The day after the Bristol based novelist and poet Helen Dunmore died on 5 June 2017, her family released a poem written less than a fortnight before her death from cancer. The poem is titled ‘Hold out your Arms’ (published on the Guardian website - scroll down the page). In this tender, subtle and poignant poem, Dunmore addresses death directly, imagining herself as a child waiting to be lifted up and carried home.

Such an embracing of death is, however, not everyone’s experience. For others, it may be an occasion of terror; it may come suddenly and without warning or after a protracted illness; at, or even before, birth or at the end of a long life; violently or peacefully. Nonetheless, death will come to each one of us and each of us will have to make what sense we can of an experience that is, at one at the same time, both personal and universal. Such sense-making is, however, not simply individualistic. Death is not simply a biological but a social phenomenon and our responses to death, either the anticipation of our own or the experience of that of others, is shaped by a variety of cultural factors, sociological, psychological, philosophical and theological.

This meaning-making is as old as humanity and, throughout history, has been articulated in religious or secular ritual. Up until the twentieth century, in Western culture at least, shared values provided a framework in which death, grief and mourning were located and could be interpreted. These were often written down in books known as ars moriendi that prescribed, often in great detail, accepted behaviours: from food to dress, from the rituals surrounding death to the length of the period of mourning. In today’s more individualistic context, sometimes called post-modernity, in which no ‘truths’ are privileged over any others, where death is perceived to be ‘off the agenda’ even in religious institutions, many people are left to create their own meanings and ways of articulating their responses in the face of the experience of death.

- _GIVEN INFORMATION_
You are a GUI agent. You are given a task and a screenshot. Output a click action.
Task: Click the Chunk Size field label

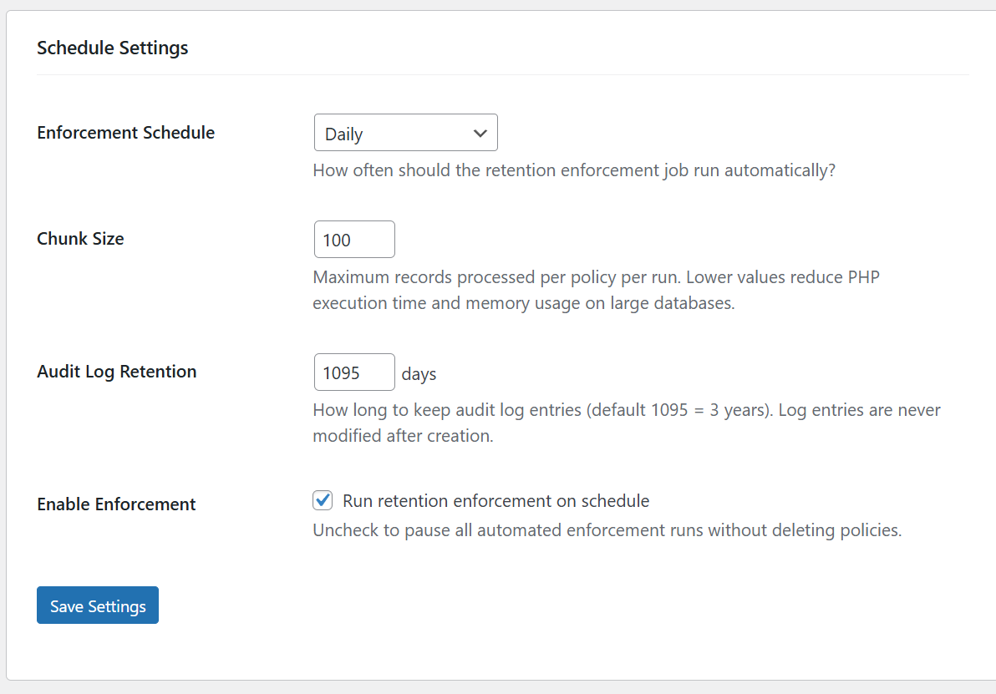coord(80,239)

- _TASK ITEM A_
In the passage on death and mourning, what is the title of the poem Helen Dunmore's family released the day after she died?
- _TASK ITEM B_
Please explain, in one to three sentences, why the passage on death and mourning says many people today are left to create their own meanings when facing death.

- _ANSWER SPACE A_
The poem is titled 'Hold out your Arms'.

- _ANSWER SPACE B_
Until the twentieth century, shared values in Western culture gave a framework for interpreting death, grief and mourning. Today's more individualistic context privileges no "truths" over others and treats death as "off the agenda," even in religious institutions. That framework is gone, so people must make their own sense of the experience.